WASHINGTON (AFP) - Investigators are pursuing other "persons of interest" possibly linked to the deadly Boston Marathon bombings, US lawmakers said on Sunday.
"There are still persons of interest in the United States that the FBI would like to have conversations with," House Intelligence Committee Chairman Mike Rogers told ABC's This Week. The Michigan Republican declined to indicate how many such people were on the radar of authorities.
Dutch Ruppersberger, the top Democrat on the panel, said investigators were scouring telephone logs that took place before and after the April 15 twin blasts that killed three people and wounded more than 260.
Authorities have identified two brothers - Tamerlan and Dzokhar Tsarnaev - as the suspects. Tamerlan died during a shootout with police days after the attacks, but his 19-year-old brother was captured alive and is being held at a federal prison medical center outside Boston.
Representative Michael McCaul, head of the House Homeland Security Committee, said the suspects likely got training from violent extremists, considering the "level of sophistication" of the device used for the attack.
Investigators are said to believe the Tsarnaevs' pressure-cooker bombs were likely detonated by long-range remote controls.
Mr McCaul also stressed that pressure-cooker bombs were a "signature device" used in Pakistan and Afghanistan.
In addition, "the way they handled these devices and the trade craft leads me to believe that there was a trainer," he said on Fox News Sunday.
"And the question is, where is that trainer or trainers? Are they overseas in the Chechen region or are they in the United States?" The lawmakers' comments came as US media reported that Russian authorities secretly wiretapped the mother of the brothers, Zubeidat Tsarnaeva, and recorded her discussing jihad in vague terms during a 2011 telephone conversation with Tamerlan.
Even though the conversation took place two years ago, the Russians only turned over the information to their US counterparts in recent days, according to the reports.
The investigation has also focused on a mysterious man named Misha who is said to have influenced Tamerlan and possibly encouraged him to go down a radical path.
Both the CIA and the FBI flagged Tamerlan over possible terror ties after Russian officials contacted the US agencies in 2011.
Reports said Russian authorities had also alerted their US counterparts about concerns that his mother was a religious extremist, and that she was added along with her older son to a terror watchlist.
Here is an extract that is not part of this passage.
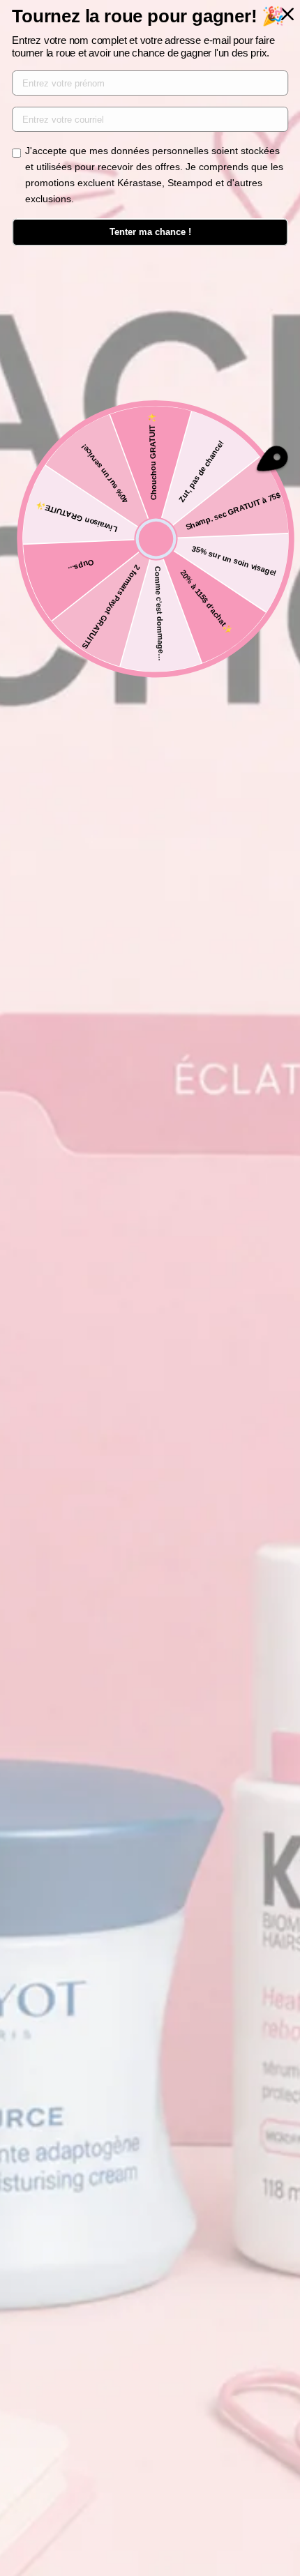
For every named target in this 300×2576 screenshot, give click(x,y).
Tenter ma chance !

Still, Rogers said Moscow has more information that would be "incredibly helpful." "There's a cultural problem there between where the Russians are and our folks," he said. "I believe that they have information, and had more information."
Democratic Representative Adam Schiff claimed the Russians were not disclosing everything they know - especially in regards to the mother.
"There's got to be a basis for why they went up on her electronically or why they went up on one of her affiliates or associates," he said on CNN's State of the Union. "We don't know that. We haven't received that information from the Russians," he added. "I think they do know more than they're telling us."
Attention also turned to why US authorities failed to connect the dots and prevent the attacks - considering what they knew at the time, and in the wake of the lessons thought to have been learned from the intelligence failures leading up to the Sept 11, 2001 attacks.
Republican Senator Lindsey Graham, for one, told CBS's Face The Nation that "we're going to have to up our game."
"It's a failure to share information and missing obvious warning signs," he said.